The dual and triple agonist peptides (survodutide, retatrutide) are in clinical development for metabolic indications but have not entered CKD-specific trials. Their potential kidney benefits are extrapolated from GLP-1 mono-agonist data and mechanistic reasoning, not direct evidence.

The natriuretic peptide system, while clearly involved in kidney physiology, has not yielded a viable CKD therapeutic. ANP and BNP have short half-lives (minutes), cause dose-limiting hypotension, and are difficult to dose-titrate. Nesiritide (recombinant BNP) was approved for acute heart failure but showed no kidney benefit and raised safety concerns. Designer natriuretic peptide analogs with improved pharmacokinetics are in early development but none have reached CKD trials.[12]

A broader concern across the entire peptide CKD pipeline is that most preclinical models use young, otherwise healthy animals with a single acute insult. Human CKD typically involves older patients with multiple comorbidities (diabetes, hypertension, cardiovascular disease) and years of accumulated kidney damage.

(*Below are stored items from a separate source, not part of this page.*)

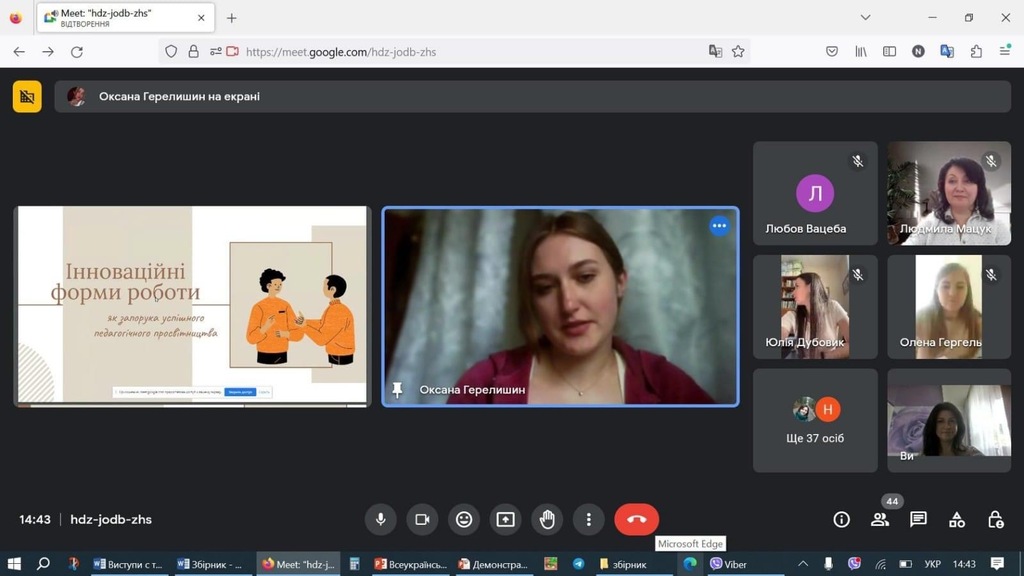The image size is (1024, 576).
Task: Open the emoji reactions panel
Action: click(x=464, y=519)
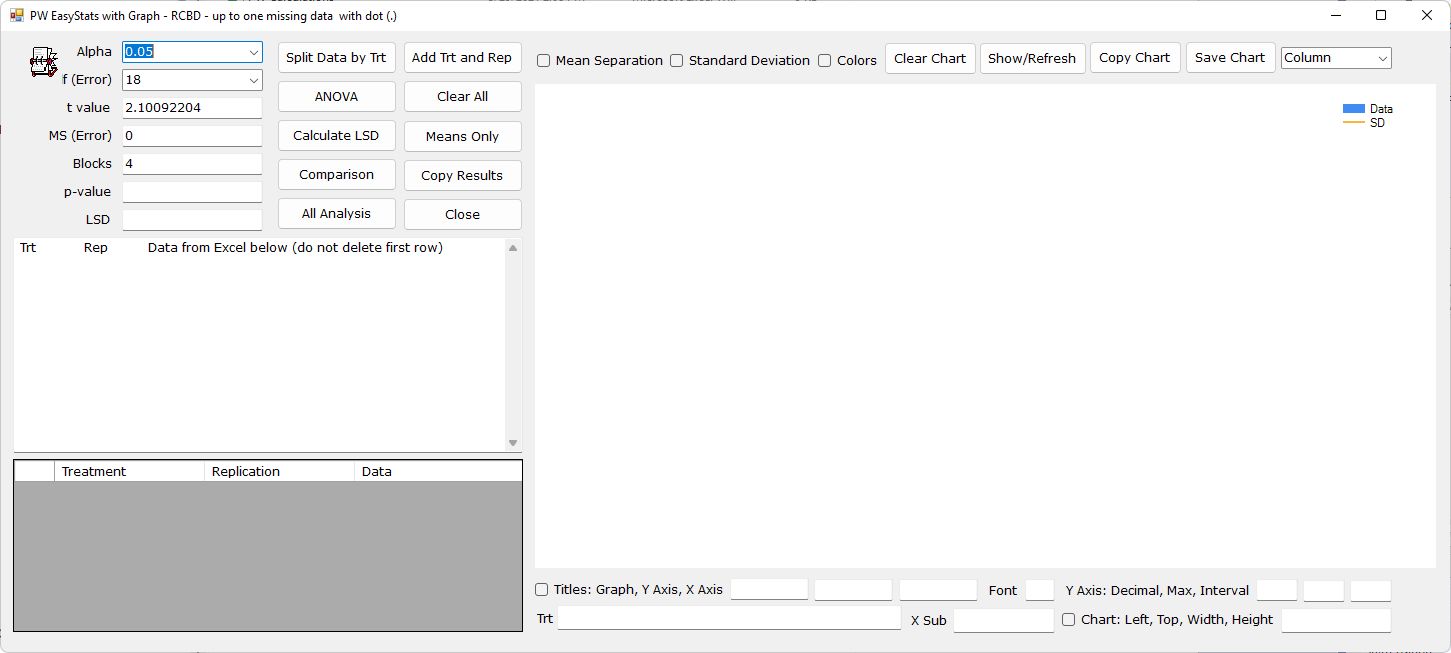Refresh the chart using Show/Refresh
Screen dimensions: 1451x653
tap(1032, 58)
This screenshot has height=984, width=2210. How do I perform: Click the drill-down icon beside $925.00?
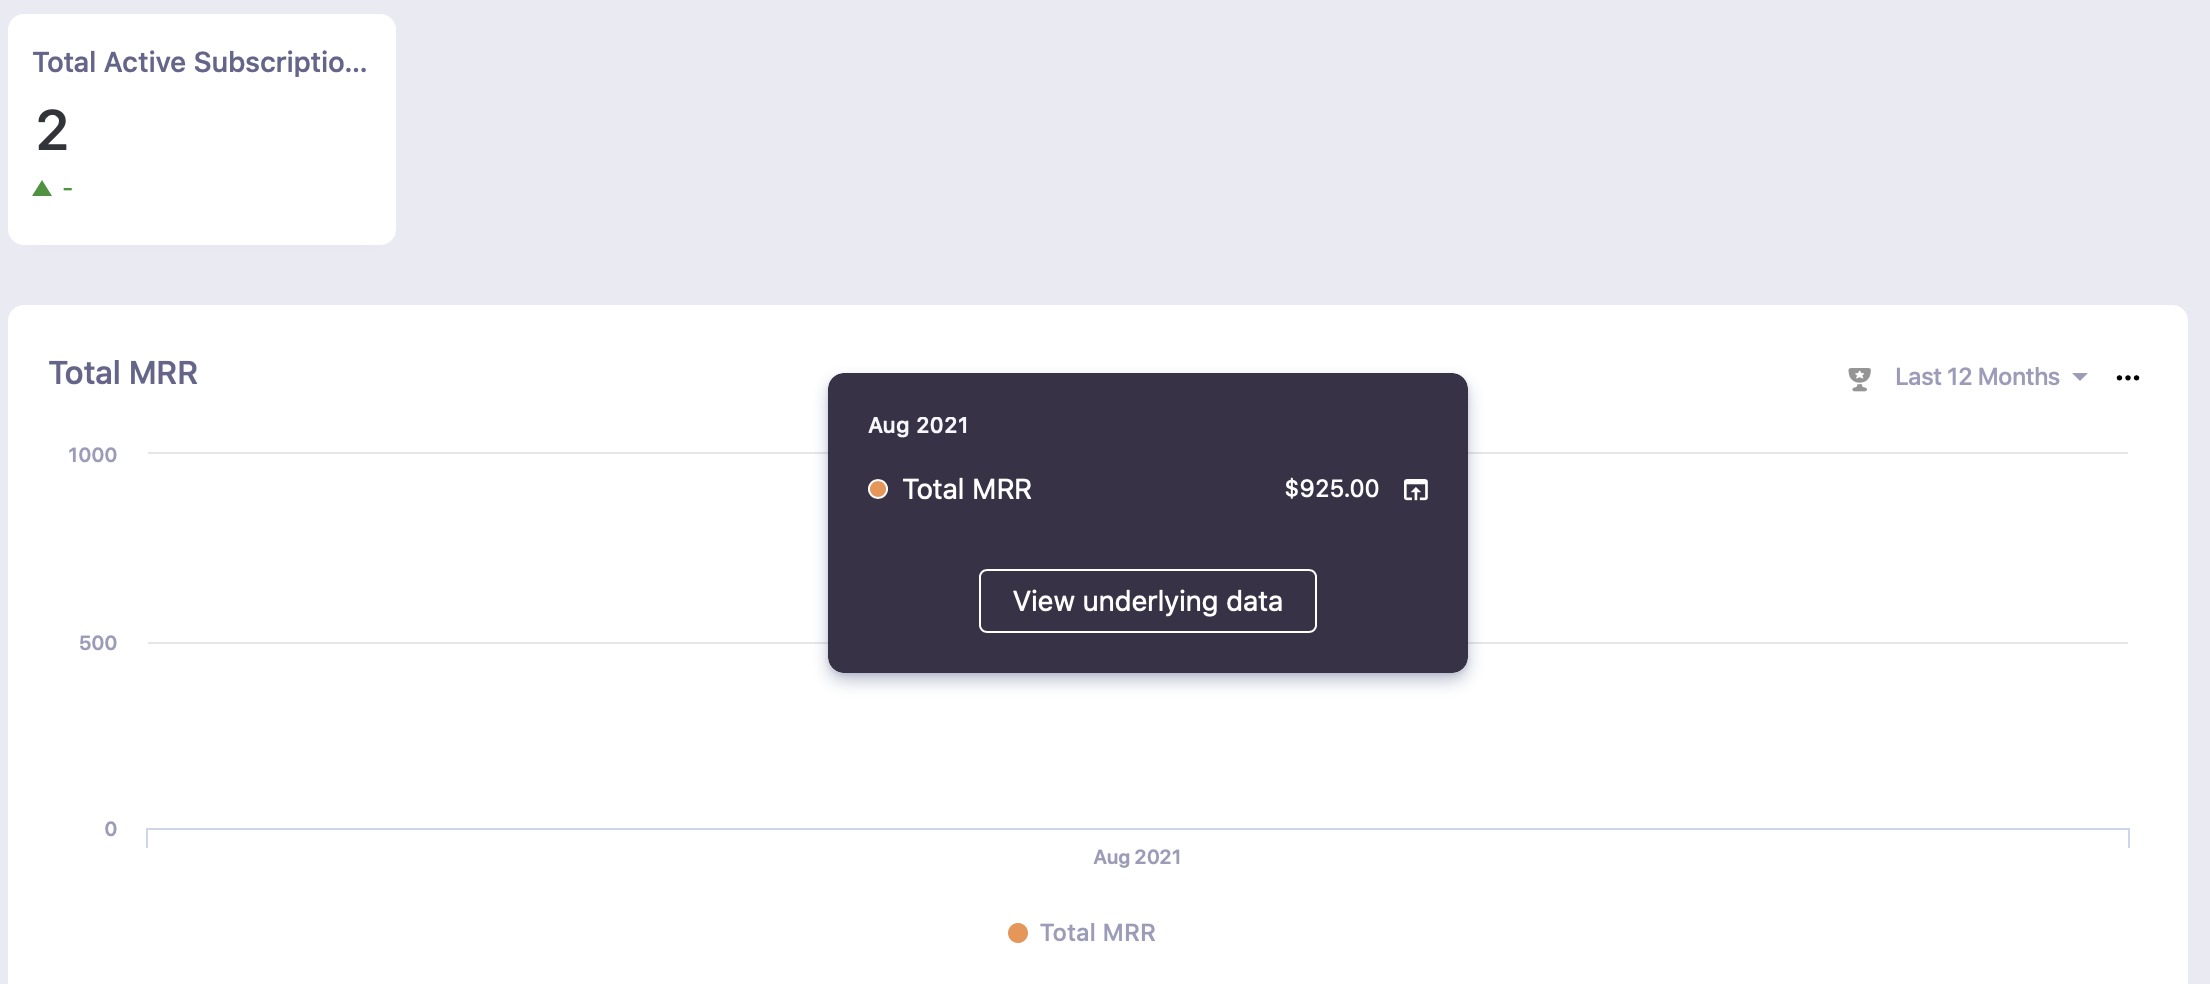point(1416,490)
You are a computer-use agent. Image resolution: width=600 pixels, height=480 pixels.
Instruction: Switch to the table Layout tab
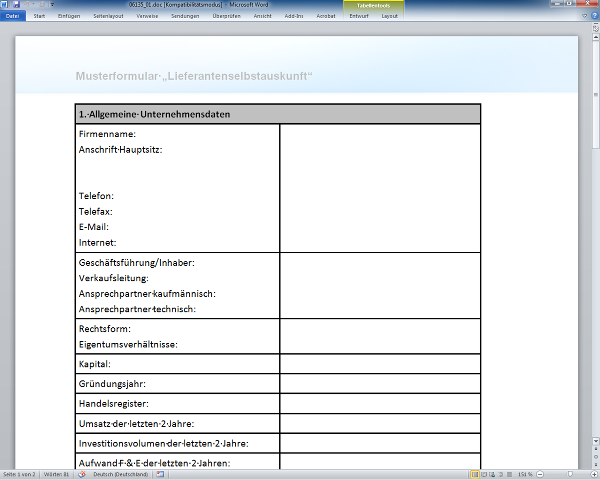[389, 17]
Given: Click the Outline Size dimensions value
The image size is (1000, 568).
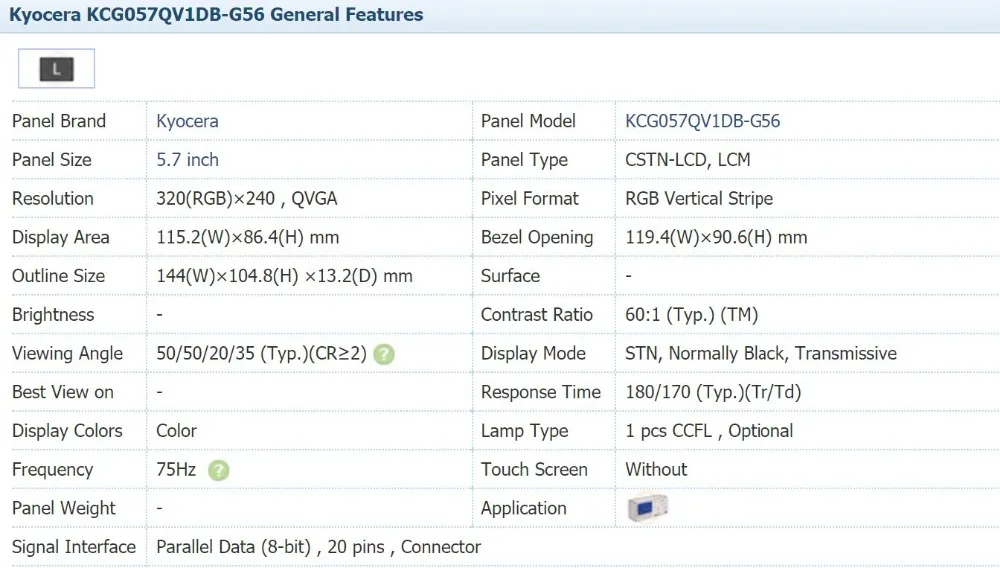Looking at the screenshot, I should (x=284, y=276).
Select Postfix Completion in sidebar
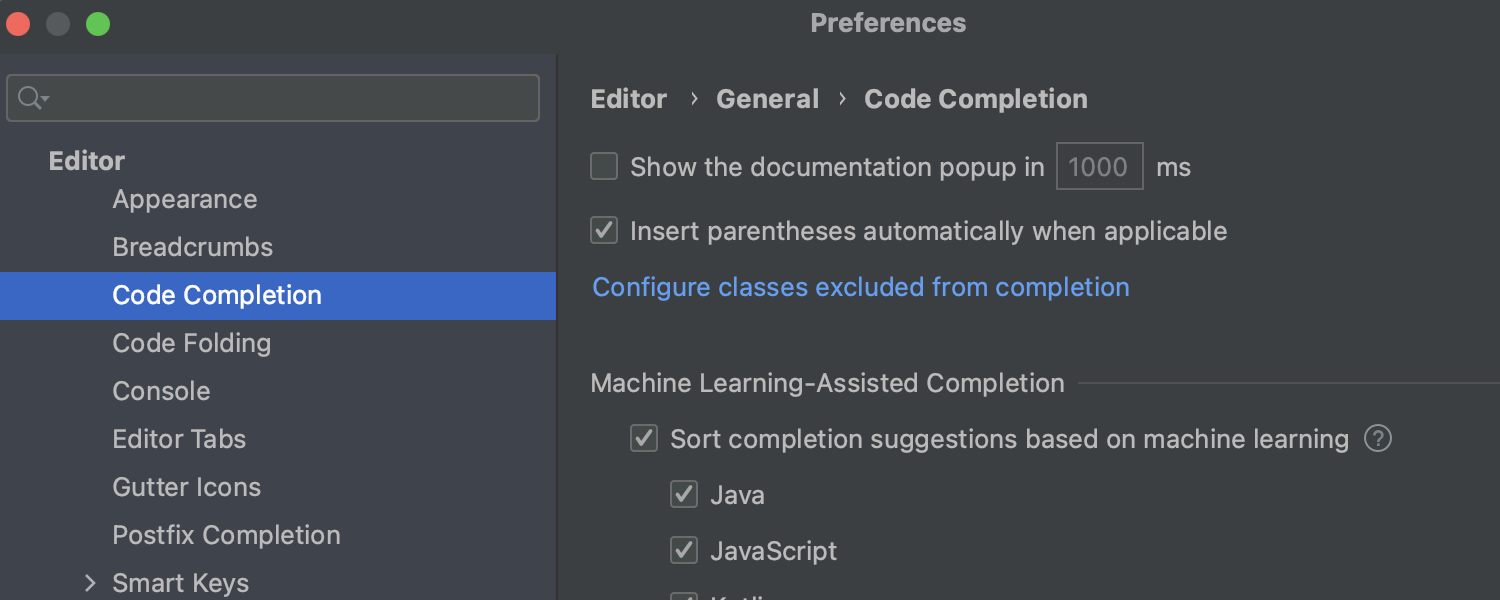This screenshot has width=1500, height=600. pyautogui.click(x=227, y=535)
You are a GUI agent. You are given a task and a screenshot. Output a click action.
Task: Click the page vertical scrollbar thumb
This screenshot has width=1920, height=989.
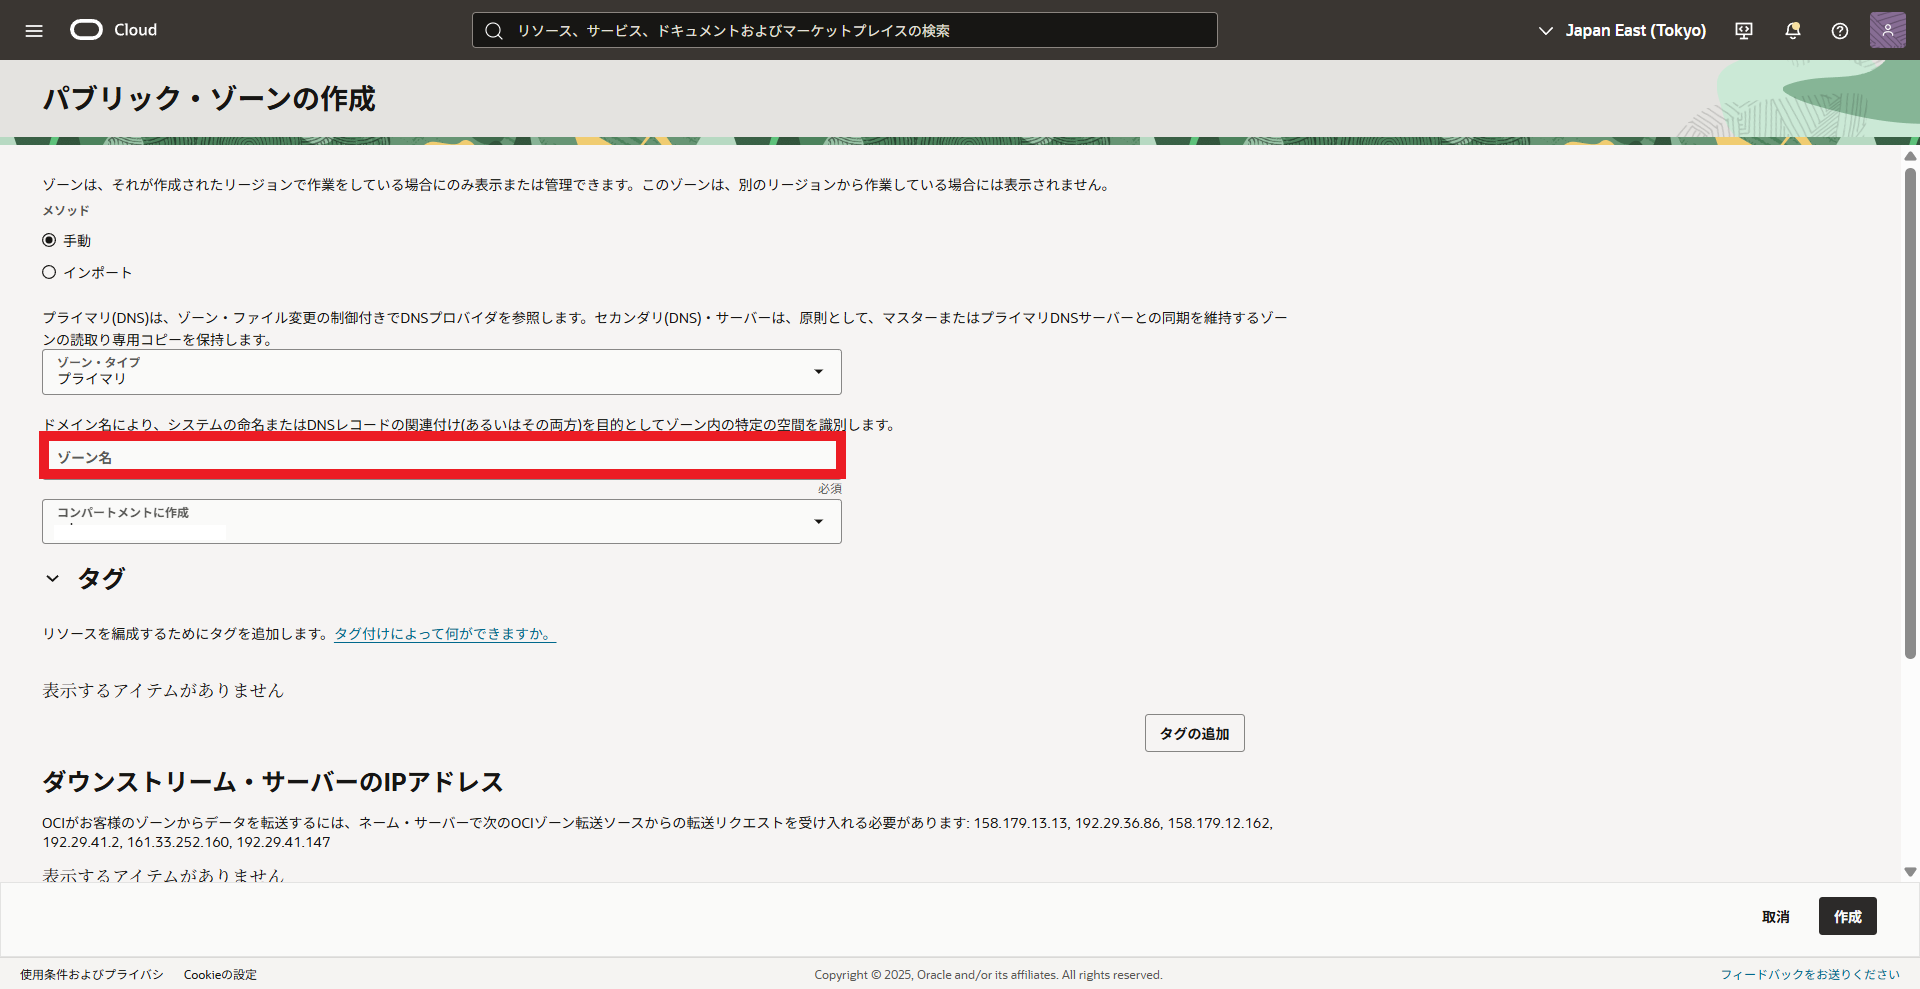pyautogui.click(x=1910, y=410)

Translational failure rates from preclinical kidney models to human trials remain high. For coverage of the delivery challenges involved in getting peptide drugs to the kidney specifically, see our article on kidney-targeted peptide delivery.

The Bottom Line

The peptide therapeutics pipeline for chronic kidney disease has expanded from a single class (GLP-1 agonists) to a diverse set of candidates targeting different aspects of kidney pathology. The FLOW trial's 24% reduction in major kidney events with semaglutide is the strongest evidence to date, but mitochondria-targeted peptides (SS-31), repair peptides (thymosin beta-4), and next-generation multi-receptor agonists represent distinct mechanistic approaches. Most non-GLP-1 candidates remain preclinical, and the translation gap from acute injury models to chronic disease therapeutics remains the field's central challenge.